Performances are Thursday through Sunday, with seating at 4 p.m. Matinees are Thursday and Saturday, with seating at 11 a.m.
Parker, born and raised in England, got his first taste of the theater at age 14 when he won the title role in a regional production of Terrence Rattigan’s play, “The Winslow Boy.” After five years of military service, he founded a temporary office help agency in Canada. Its success allowed him to retire in his mid-30s and relocate to the Caribbean.
“Never Kiss a Naughty Nanny” is the latest in a series of American farces penned by the playwright. Built on the foundation of the British farce, Parker developed the subgenre in 1986 while living in Fort Lauderdale and working with the Delray Beach Playhouse.
“I auditioned for a play, was cast, and in later weeks discussed with the artistic director the idea of doing some British farces which I had directed in the ’70s,” Parker said in a recent e-mail interview. Weeks later, however, the artistic director said he couldn’t use any of the plays because they were too British and didn’t translate well into American. “He then suggested … that I write an American farce.
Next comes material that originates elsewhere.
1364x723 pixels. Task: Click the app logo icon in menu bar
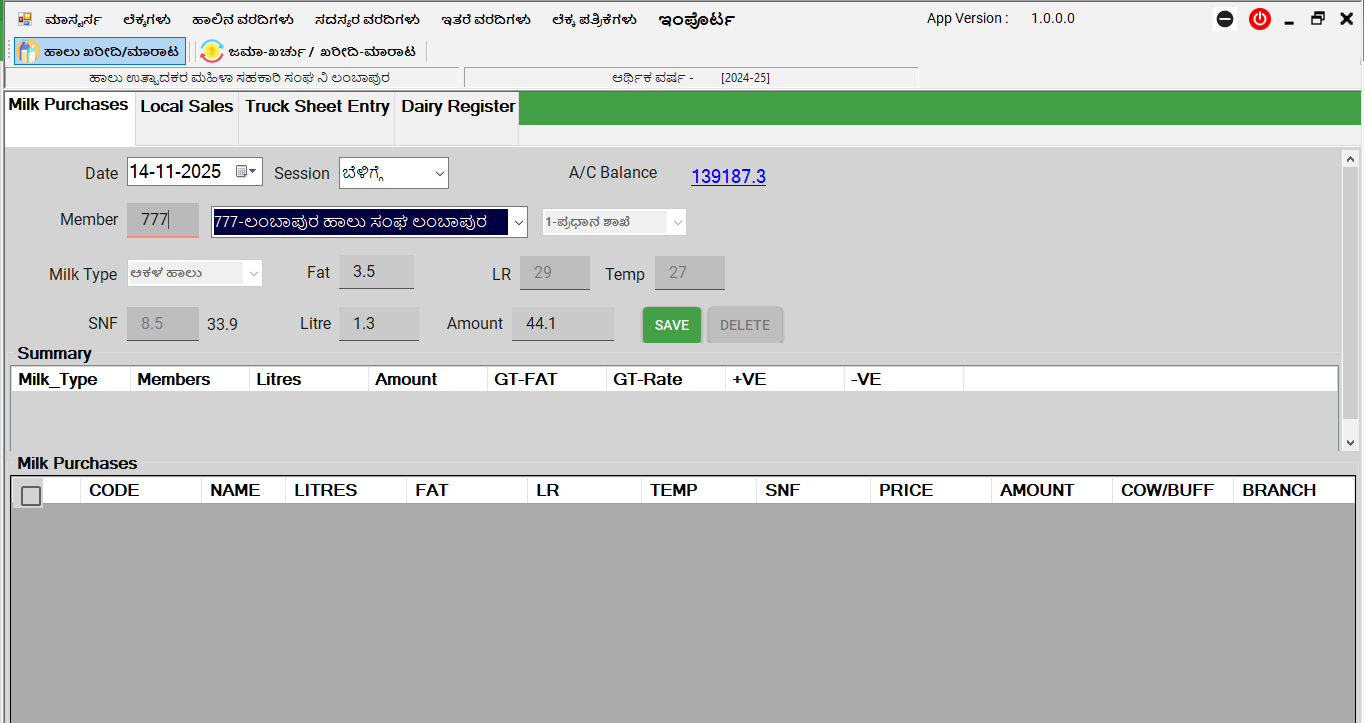25,19
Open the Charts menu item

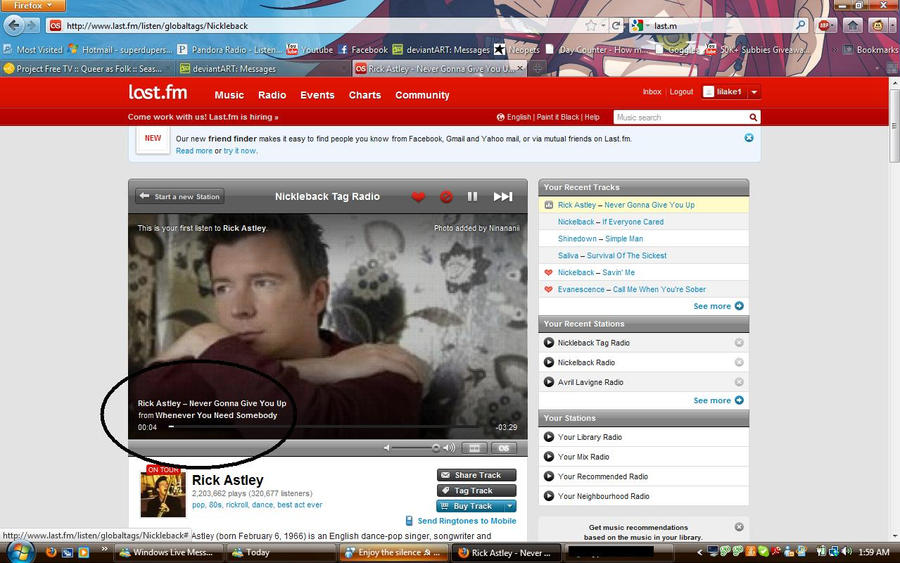point(364,95)
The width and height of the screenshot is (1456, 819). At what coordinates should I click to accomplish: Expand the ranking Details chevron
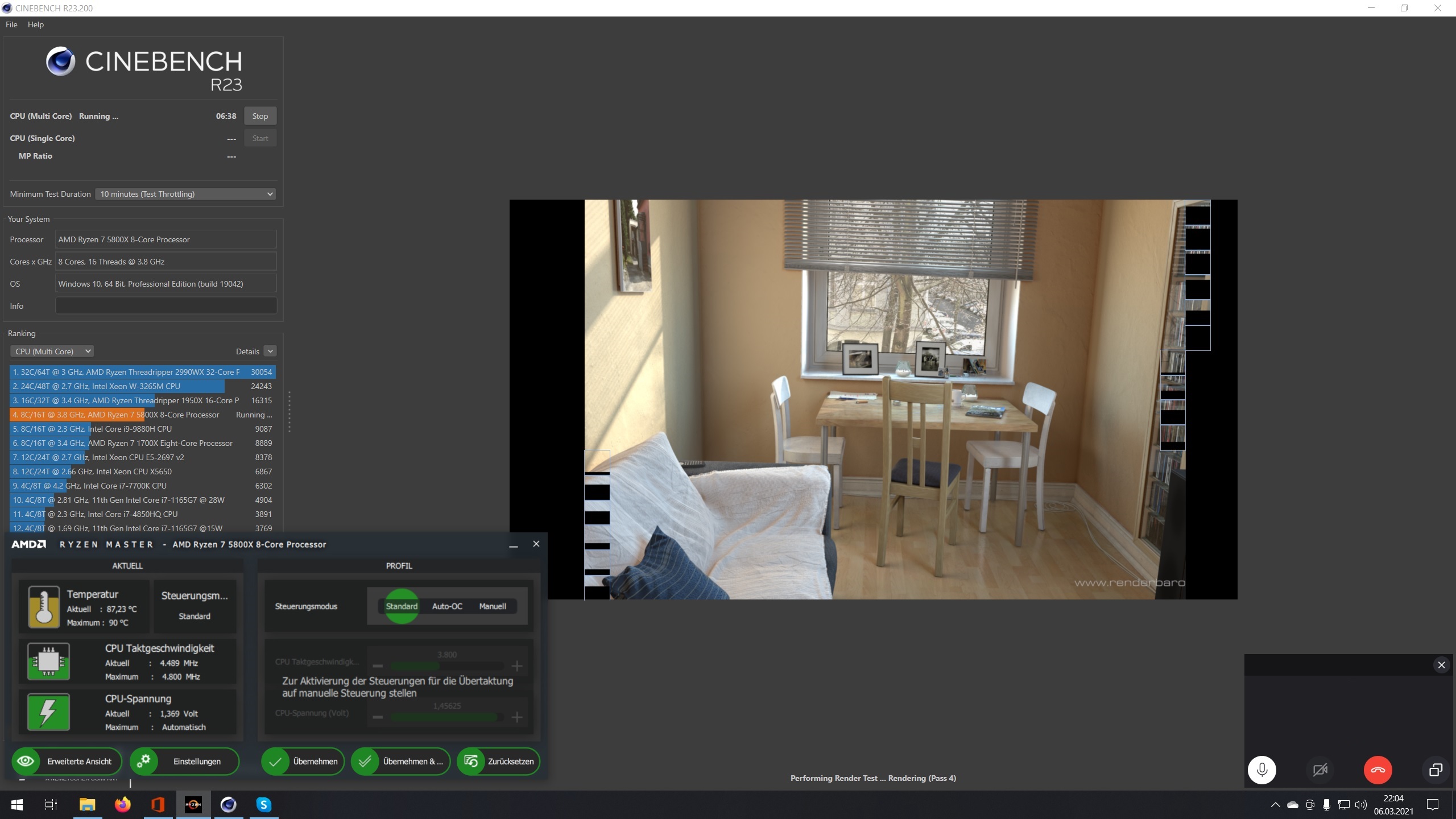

It occurred to me that no one had really done this before.”
As it turned out, it was the fall of 1986, and the Gary Hart scandal was making headlines. Parker wrote the play “The Sensuous Senator,” about a U.S. Senator running for president on a morality platform while his Washington D.C. townhouse was full of call girls.
“The Delray Beach Playhouse immediately produced the play,” Parker said. “It was a huge success.”
The playwright has attended rehearsals at Early Bird Dinner Theatre in preparation for the play’s debut.
“I am always involved in someway in the world premiere of all of my plays,” Parker said. “By doing this I can observe and make changes if needed, to stage directions, more than dialogue.”
In “Never Kiss a Naughty Nanny,” a real estate boss, eager to sell his “House of the Future,” persuades his secretary and a salesman to pose as a married couple renting the house by offering them a $5,000 bonus if the house is sold to the prospective buyers. When the buyers show up for the weekend, nothing in the house seems to work right. A maintenance man is summoned – and forced to dress up as a nanny to perpetuate the ruse.
“I find technology to be innovative and many times helpful, but when it doesn’t work, life can become very frustrating and, at times, come to a complete halt,” Parker said. The playwright emphasized that “Never Kiss a Naught Nanny” isn’t a satirical look at modern conveniences, though. “In this play, technology that doesn't work is just plain fun. Many people want to make farce more complex than it really is,” Parker said. “Let's face it, my plays have no redeeming literary value, they are written to make people laugh and enjoy life for two hours.”
And Parker must be doing something right, considering his record. Early Bird has produced eight of Parker’s nine plays to date. The playwright credits the company for successfully narrowing in on a niche that is unique to the area.
“The idea of having dinner and a show and being able to be home by 8:30 p.m. is a brilliant concept,” he said. “Most dinner theaters – and I do have associations with dozens of them – charge not less than $50, and many much more. Ed Fletcher has somehow managed to keep his costs down to approximately $30.”
Cost is $29.90 plus tax and includes musical entertainment, dinner and the show.